Mercury Theatre, Colchester – until 14 August 2022
As the saying goes, the show must go on, and thankfully that’s been the case for the Mercury Theatre’s production of Alice in Wonderland. Originally due to open for previews on 29 July, the show was thrown into disarray last week when original Alice, Ruby Ablett, tested positive for Covid-19 and the first few previews had to be cancelled. As has been the case with many shows during the pandemic, it was up to a brave performer to throw their hat into the ring and take over the role at a moment’s notice. Step forward superstar Beth Mabin, who had just three days rehearsal time before the show finally opened. And thank goodness she did, because this production is a show not to be missed.
Mike Kennedy’s reimagining of Lewis Carroll’s classic tale sees Alice living with her mum and two siblings. It’s a big day for Alice as she’s due to sit an exam. But halfway through the test she falls down a rabbit hole and enters a weird and wacky world of rabbits running late, Mad Hatter tea parties. croquet-playing flamingoes and a queen with a fondness for beheading almost everyone she encounters. Carroll’s themes of adolescence, not quite fitting in, and the confusion of life are evident throughout the show and still relevant in today’s world.
Alice in Wonderland is an incredibly creative production, with strong direction from Emma Earle, and proves just how magical theatre can be as Wonderland is brought to to life. Anisha Fields’ clever design is incredibly versatile and quick-changing, allowing the story to progress without losing its momentum. There are some smart ideas to portray the weird and wonderful world, using cardboard cutouts of limbs as Alice grows, umbrellas for mushrooms and even actors in high vis jackets to portray a caterpillar, a move which pays off with help from movement director Dan Canham.
The design combines with Joshua Gadsby’s lighting and Beth Duke’s sound design to great effect on many occasions and result in some clever ‘trickery’. A particularly effective moment is Alice’s descent down the rabbit hole, which makes even audience members feel as though they’re travelling into the unknown. Likewise the costumes are bold and colourful, ranging from school uniforms right through to flamingoes, hedgehog heads and even a lobster costume. Meanwhile, Ivan Stott’s soundtrack is pleasant enough with a real mix of styles, from tango to rock. Though not all are memorable there are certainly some ‘earworms’ in there, and the incredibly infectious ‘The Baby Goes Wah Wah Wah’ was still being sung by some of the audience members after the show was over.

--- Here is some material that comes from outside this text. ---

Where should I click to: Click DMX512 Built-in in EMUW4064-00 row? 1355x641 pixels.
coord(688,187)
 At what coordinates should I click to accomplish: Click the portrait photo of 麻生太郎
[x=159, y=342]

Alice in Wonderland really is an ensemble performance, and credit should go to Casting Director Nicholas Hockaday for fine work in selecting this talented bunch of actor-musicians. They take on a number of roles, portraying characters in Alice’s normal world and the quirkier characters she encounters on her adventure, and do a great job throughout. It’s hard to believe that Beth Mabin has had little to no time to prepare for the role, and it couldn’t have been easy for her, particularly with some of the choreography involved (especially during the lobster dance). However Beth seems so at home in the role that you’d think she’s been doing it for years. She is incredibly endearing and gives a confident performance as Alice grows and learns on her journey.
Loris Scarpa and Jamie Noar make a great comedy double act as Tweedledum and Tweedledee, and their Darkness-esque song is particularly popular with the audience. Likewise Miiya Alexandra is a favourite with younger views as the sleep-loving Dormouse and Alice’s friend Dora, whose ambition is to have a tea shop. Mike Slader is wonderfully eccentric as the Mad Hatter, as is Natasha Karp as the hard to impress Queen of Hearts, while Hannah Azuonye is amusing as Alice’s sister, and later mischievous as the Cheshire Cat.

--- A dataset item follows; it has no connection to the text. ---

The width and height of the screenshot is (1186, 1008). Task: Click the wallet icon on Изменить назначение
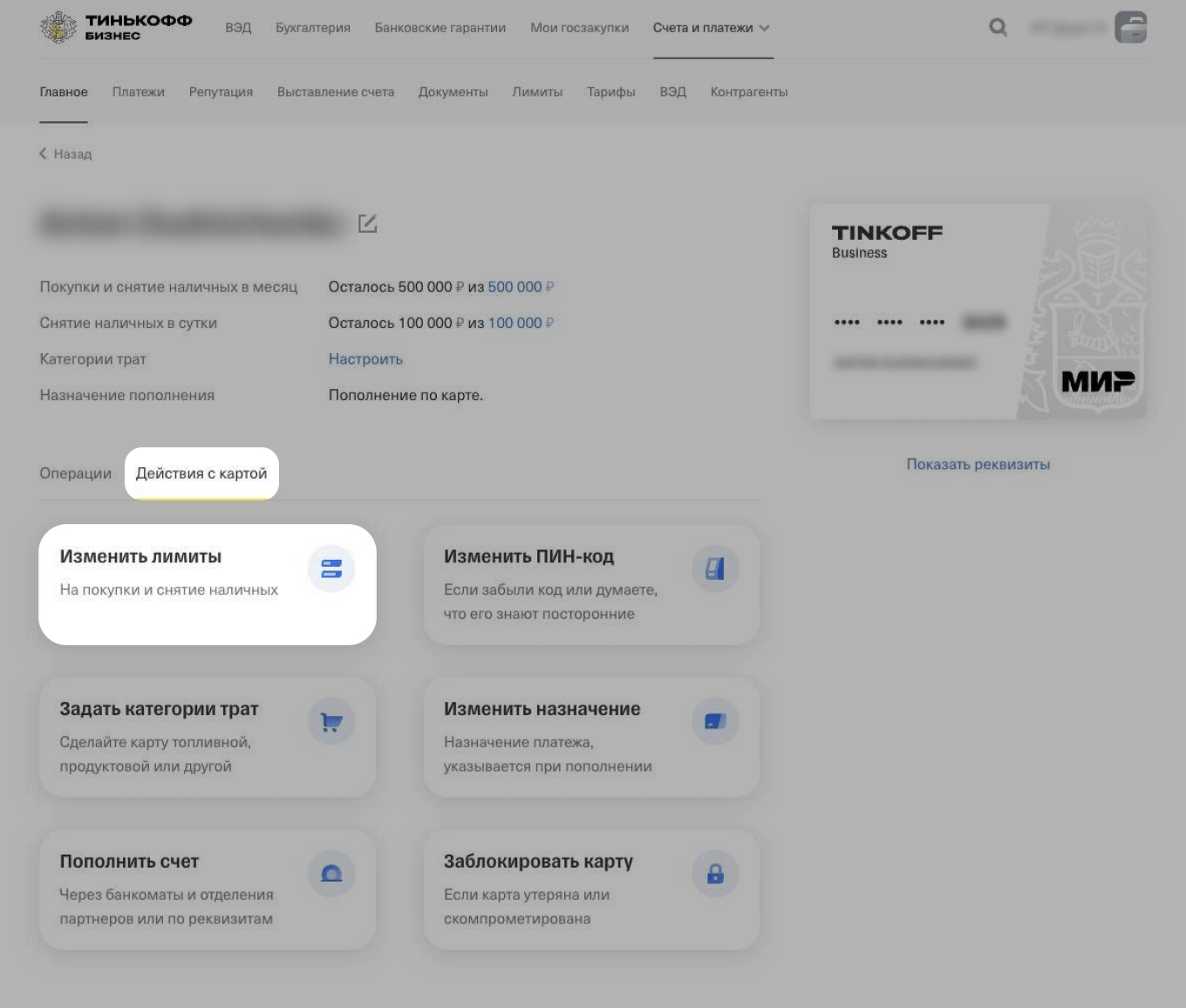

Tom Moores entertains as the anxious White Rabbit, armed with his handheld fan (which is sure to be no hardship given current temperatures) and delights the audience as he often wanders amongst them in the auditorium. He amuses throughout and delivers some of the funnier lines in the show with perfect comic timing (“Where are the tarts? Oh there you are). Finally Rosalind Ford steals the show with her portrayal of the iconic Duchess, a woman who’s fond of a drink but not so keen on children, and her parenting skills leave a lot to be desired. She’s utterly hilarious and exuberant and her two songs are some of the highlights of the show.

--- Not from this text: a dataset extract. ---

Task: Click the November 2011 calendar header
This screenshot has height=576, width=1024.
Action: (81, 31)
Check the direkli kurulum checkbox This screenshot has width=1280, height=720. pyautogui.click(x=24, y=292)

A microphone issue involving one of the more outlandish costumes, despite being unfortunate, didn’t detract too much from this inspired and engaging production. Sure to enthral audiences of all ages, Alice in Wonderland is wonderfully wacky and witty and captures the imagination right from the very start. The show runs until the 14 August, so hop to it and grab a ticket – you’d be mad to miss it!
Rating: 4 out of 5.
Alice in Wonderland is playing at the Mercury Theatre until 14 August.